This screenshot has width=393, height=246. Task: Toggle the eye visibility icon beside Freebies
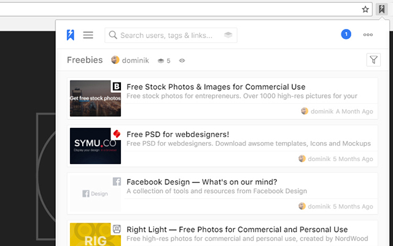click(182, 60)
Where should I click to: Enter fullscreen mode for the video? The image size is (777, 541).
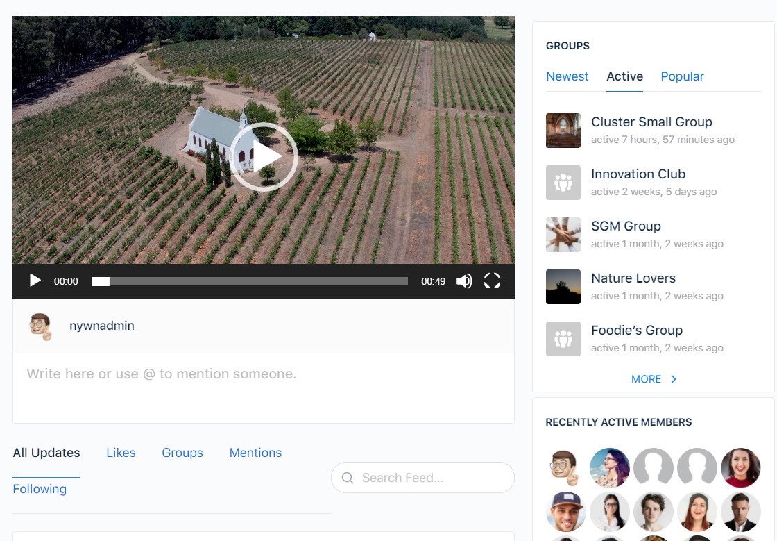[x=493, y=281]
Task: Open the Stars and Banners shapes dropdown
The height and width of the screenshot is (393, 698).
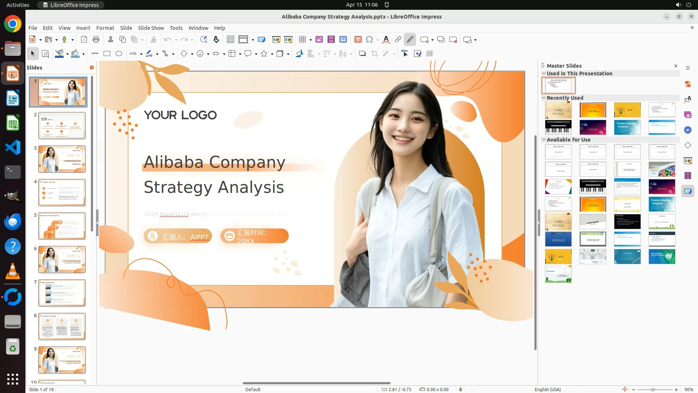Action: point(272,54)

------------------------------------------------

Set exercise » Lay out the rows above as a two-column CSV with the headers instruction and answer. Give one line per row, with its text and its answer each enclosed in a single quoted field, line breaks replaced by spaces, and the pictures omitted.

Result »
instruction,answer
"This screenshot has width=393, height=246. Task: Toggle the eye visibility icon beside Freebies","click(182, 60)"
"Where should I click to: Enter fullscreen mode for the video? The image size is (777, 541).","[x=493, y=281]"
"Task: Open the Stars and Banners shapes dropdown The height and width of the screenshot is (393, 698).","Action: point(272,54)"